In St. Louis, black women in the WDCA raised $1,000 and bought furniture for a recreation club at the Jefferson Barracks of the Army Air Forces’ Technical Training Command. They provided the servicemen with cigarettes, ashtrays, and 50 pounds of cookies.
Marva Louis, well-known singer and wife of the famous boxer Joe Louis, was the captain of the Joe Louis chapter of the WDCA in Chicago. Marva and 117 other black women who comprised the chapter sent gifts each month to military camps in the Chicago area. Because of Marva’s participation in the group, the work o
f the women was noticed by more people.
Surrounded by recruits, singer Marva Louis, wife of boxing champion Joe Louis, takes time out from a tour of nightclubs to entertain men in black regiments at the US Naval Training Station at Great Lakes, Illinois. National Archives, AFRO/AM in WWII List #231
But Marva had a falling-out with the WDCA in August 1943 when the group refused to place a black woman on its board of directors. Marva formed an independent organization she called the Joe Louis Service Guild. It was a volunteer organization that was open to all women, including factory workers and teachers. The women took on a variety of activities, such as sending cookies and newspapers to servicemen each month. And with a supporter as well known as Marva as their president, they were able to hold a bond rally that netted $100,000. Thanks to Marva, they auctioned off a pair of Joe’s boxing gloves. The gloves went to the highest bidder—for $20,000! Marva was somewhat reluctant to part with the gloves, which she had been saving for her grandchildren. But she felt she could make the sacrifice because “there is a war to win and the country needs money.”
WADCA
The Los Angeles unit of the Women’s Ambulance Defense Corps of America (WADCA) was one of 54 chapters in June 1942. The organization offered a “widely diversified defense program” including motorcycle and cavalry units.
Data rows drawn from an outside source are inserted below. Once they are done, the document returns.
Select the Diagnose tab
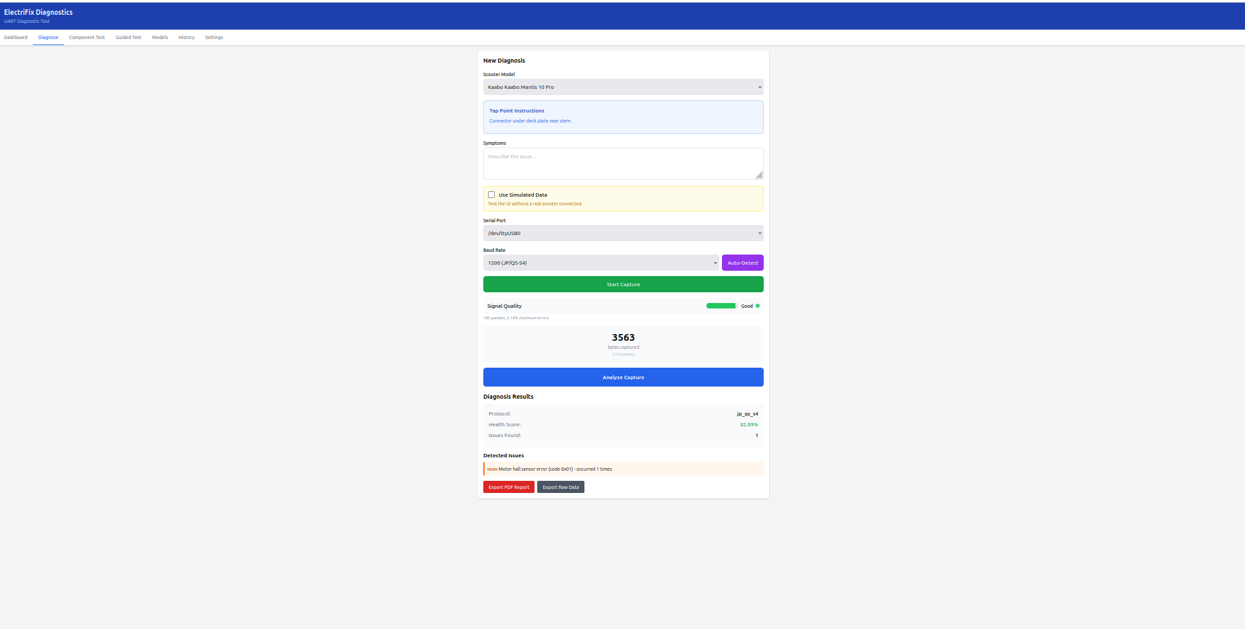1245x629 pixels. 48,38
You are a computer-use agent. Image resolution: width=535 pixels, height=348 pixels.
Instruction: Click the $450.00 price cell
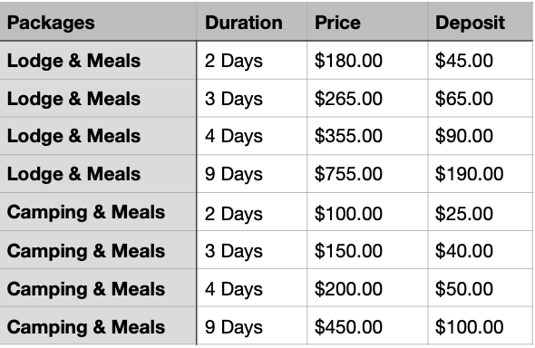pos(367,326)
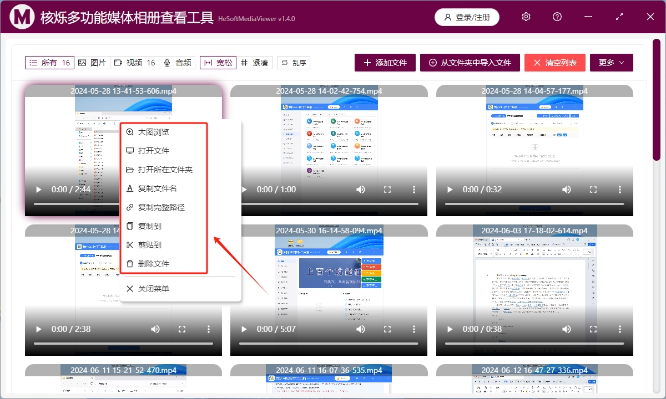Choose 复制完整路径 in context menu
Image resolution: width=666 pixels, height=399 pixels.
click(161, 207)
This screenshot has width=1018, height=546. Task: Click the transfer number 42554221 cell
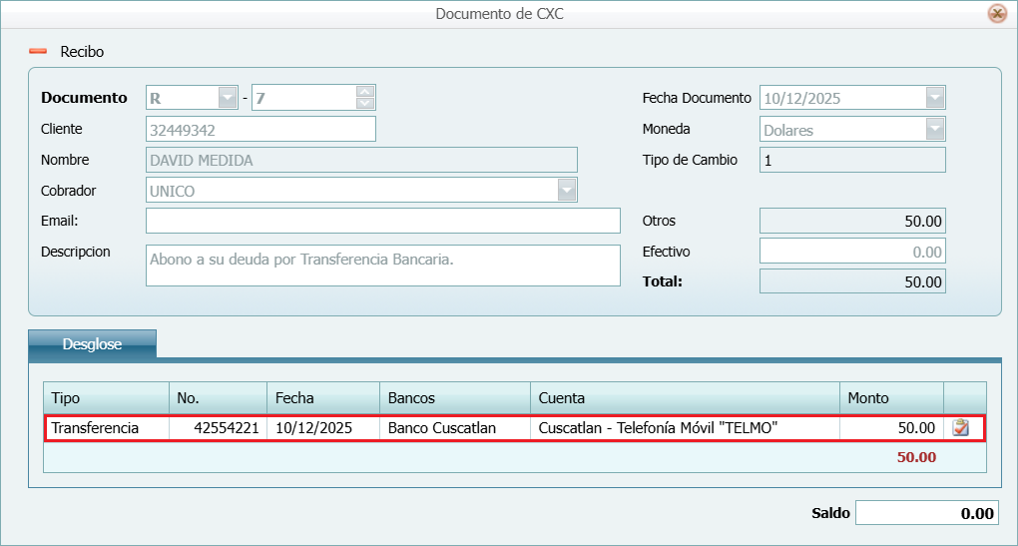click(218, 428)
Women between 18 and 45 years of age, who were US citizens and could pass a physical examination “equal to that in any man’s army,” could join. They were military trained and learned jujitsu. Known as the Glory Gals, their unofficial slogan was “The hell we can’t.”
WEVS
Fifty black women in Dayton, Ohio, formed the War Emergency Volunteer Services (WEVS) organization in 1942. At the first meeting the group identified immediate needs in the city. They knew 800 women were coming to Dayton to work in war industries, and the women needed places to live. WEVS members were also concerned about 300 black servicemen of the 98th Aviation Squadron who were stationed at Patterson Field. They wanted to do something to make them feel welcome. The women didn’t waste time talking. Within three months of its establishment, WEVS had sponsored three dances for the servicemen.